Scanner ou IRM, les rendez-vous médicaux peuvent devenir compliqués lorsque les médecins doivent attendre les résultats des examens précédents. Osimis, la startup liégoise a élaboré Lify. Il s’agit d’une plateforme en ligne pour que les patients puissent avoir accès facilement à l’imagerie médicale. Oubliez le CD ROM envoyé par courrier, un simple code (et une date de naissance) permet au patient et au médecin d’accéder aux images médicales d’un individu sur n’importe quel ordinateur.

Et pour développer son produit, la startup a levé 2,3 millions d’euros auprès d’experts de l’imagerie médicale. Frédéric Lambrechts, PDG, a déclaré que l’objectif de cette levée de fond tient dans le développement et l’expansion de la plateforme à l’international. La startup veut renforcer sa présence en Europe, en Amérique du Nord et en Asie. “Notre objectif est d’améliorer le cheminement clinique et la vie du patient, dans toutes les dimensions de l’imagerie médicale» précise t-il dans un communiqué.
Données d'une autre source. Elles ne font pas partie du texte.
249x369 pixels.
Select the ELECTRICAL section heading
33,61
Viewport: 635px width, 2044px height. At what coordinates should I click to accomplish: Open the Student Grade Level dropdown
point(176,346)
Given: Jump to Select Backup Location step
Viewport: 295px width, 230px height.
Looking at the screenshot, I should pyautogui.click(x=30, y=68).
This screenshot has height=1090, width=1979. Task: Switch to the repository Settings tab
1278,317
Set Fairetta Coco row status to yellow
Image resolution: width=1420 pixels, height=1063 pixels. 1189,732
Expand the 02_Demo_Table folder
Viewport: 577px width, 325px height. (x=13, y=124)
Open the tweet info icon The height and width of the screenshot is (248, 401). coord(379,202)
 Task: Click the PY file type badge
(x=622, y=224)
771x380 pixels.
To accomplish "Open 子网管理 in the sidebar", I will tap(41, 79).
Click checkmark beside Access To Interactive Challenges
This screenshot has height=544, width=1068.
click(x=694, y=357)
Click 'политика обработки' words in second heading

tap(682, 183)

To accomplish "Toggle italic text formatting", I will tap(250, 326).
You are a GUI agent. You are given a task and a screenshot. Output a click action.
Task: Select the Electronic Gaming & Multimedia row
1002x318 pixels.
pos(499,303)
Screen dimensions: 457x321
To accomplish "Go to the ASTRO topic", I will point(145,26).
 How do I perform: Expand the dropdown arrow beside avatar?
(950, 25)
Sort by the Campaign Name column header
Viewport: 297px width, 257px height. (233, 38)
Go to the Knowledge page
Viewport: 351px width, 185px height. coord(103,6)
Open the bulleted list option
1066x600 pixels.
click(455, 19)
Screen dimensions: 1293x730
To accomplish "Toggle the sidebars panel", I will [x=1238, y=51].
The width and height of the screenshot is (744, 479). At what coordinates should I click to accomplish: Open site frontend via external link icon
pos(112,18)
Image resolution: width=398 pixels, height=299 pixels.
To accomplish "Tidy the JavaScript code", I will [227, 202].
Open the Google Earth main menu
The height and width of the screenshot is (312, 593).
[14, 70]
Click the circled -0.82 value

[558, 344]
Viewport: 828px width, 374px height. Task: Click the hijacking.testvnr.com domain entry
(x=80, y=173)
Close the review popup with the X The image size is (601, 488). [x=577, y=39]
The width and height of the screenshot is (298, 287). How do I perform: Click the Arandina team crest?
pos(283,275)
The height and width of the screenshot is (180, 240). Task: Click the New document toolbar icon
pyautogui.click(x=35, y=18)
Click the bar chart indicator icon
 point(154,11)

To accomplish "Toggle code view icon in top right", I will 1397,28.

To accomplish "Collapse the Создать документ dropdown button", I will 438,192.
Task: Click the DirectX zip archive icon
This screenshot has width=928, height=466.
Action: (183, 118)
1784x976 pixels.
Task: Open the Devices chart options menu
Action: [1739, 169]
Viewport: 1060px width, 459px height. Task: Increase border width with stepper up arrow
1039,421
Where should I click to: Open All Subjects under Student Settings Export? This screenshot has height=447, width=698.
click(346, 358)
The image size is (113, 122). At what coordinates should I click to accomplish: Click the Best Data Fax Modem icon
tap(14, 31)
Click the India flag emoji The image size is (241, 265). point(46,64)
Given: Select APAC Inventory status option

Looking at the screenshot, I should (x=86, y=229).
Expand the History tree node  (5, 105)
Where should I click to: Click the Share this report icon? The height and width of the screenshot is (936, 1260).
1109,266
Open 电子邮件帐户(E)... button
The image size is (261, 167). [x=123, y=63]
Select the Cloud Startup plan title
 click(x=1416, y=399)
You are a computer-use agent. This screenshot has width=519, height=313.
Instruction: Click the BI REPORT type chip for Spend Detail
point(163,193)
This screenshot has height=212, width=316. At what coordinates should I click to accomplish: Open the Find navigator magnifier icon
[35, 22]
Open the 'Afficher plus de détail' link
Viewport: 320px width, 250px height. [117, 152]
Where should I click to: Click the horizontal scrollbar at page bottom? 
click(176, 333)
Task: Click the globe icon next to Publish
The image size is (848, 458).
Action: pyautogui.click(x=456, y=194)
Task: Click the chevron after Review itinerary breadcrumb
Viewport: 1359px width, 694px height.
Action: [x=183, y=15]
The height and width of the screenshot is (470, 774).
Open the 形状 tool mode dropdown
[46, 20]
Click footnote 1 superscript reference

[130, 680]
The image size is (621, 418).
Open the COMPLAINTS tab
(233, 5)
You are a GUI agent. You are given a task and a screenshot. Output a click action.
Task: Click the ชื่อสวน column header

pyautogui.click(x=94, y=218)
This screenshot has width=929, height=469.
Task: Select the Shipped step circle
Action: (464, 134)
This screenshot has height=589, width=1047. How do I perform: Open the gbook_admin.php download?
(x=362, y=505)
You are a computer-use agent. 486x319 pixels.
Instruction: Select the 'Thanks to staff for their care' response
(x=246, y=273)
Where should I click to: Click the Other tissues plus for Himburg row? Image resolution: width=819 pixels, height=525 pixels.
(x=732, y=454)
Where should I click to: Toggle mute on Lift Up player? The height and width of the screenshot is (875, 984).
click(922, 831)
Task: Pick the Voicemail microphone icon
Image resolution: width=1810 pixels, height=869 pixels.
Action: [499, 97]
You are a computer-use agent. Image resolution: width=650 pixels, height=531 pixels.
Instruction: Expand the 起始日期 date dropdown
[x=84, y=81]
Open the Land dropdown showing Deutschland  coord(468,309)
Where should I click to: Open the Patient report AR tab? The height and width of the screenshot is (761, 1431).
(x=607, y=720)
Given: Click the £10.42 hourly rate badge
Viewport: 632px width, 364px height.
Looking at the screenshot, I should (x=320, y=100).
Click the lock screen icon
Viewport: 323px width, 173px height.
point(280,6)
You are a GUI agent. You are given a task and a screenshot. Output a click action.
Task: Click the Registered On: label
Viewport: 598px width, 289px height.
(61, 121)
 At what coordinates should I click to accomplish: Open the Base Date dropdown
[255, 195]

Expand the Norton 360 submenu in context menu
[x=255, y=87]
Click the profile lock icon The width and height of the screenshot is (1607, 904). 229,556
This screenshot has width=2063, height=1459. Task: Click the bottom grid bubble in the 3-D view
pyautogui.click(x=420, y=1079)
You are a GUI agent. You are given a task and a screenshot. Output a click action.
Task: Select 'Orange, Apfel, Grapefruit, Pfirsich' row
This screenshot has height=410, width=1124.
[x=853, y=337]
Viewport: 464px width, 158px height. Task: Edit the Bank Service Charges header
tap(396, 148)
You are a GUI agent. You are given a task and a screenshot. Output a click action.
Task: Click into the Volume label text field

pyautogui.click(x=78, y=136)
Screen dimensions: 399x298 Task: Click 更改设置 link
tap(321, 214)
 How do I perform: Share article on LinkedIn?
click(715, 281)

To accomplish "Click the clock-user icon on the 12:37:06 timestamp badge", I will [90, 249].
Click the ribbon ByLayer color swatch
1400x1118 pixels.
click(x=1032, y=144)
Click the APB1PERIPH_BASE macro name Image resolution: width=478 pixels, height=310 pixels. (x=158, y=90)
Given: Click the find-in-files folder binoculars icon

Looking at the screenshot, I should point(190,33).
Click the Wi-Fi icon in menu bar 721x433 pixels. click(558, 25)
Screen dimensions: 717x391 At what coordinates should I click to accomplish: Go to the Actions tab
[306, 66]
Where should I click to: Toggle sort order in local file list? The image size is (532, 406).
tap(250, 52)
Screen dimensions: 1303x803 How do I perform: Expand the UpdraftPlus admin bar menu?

Le docteur PhD Erik Ranschaert, conseiller médical et investisseur, explique que «les données distribuées dans l’ensemble de l’hôpital peuvent désormais être gérées dans leur ensemble, ce qui permet de franchir une nouvelle étape dans les soins personnalisés”.

La plateforme Lify repose sur Orthanc, un logiciel libre et open source élaboré par Sébastien Jodogne pour un travail académique, avec le soutien du CHU de Liège. «Les hôpitaux du monde entier peuvent télécharger un logiciel qui est commun à tout le monde, et qui va leur permettre de réaliser des automatisations et de partager leur expérience avec les autres hôpitaux du monde» explique Sébastien Jodogne pour les caméras de RTL.

Osimis a été récompensée pour son côté innovant en 2016 par le KIKK Festival. Il est à noter que pour son travail sur Orthanc, Sébastien Jodogne a reçu l’un des prix internationaux du logiciel libre décernés chaque année par la Free Software Foundation de Boston. A titre de comparaison, Wikipédia avait obtenu le même prix en 2005.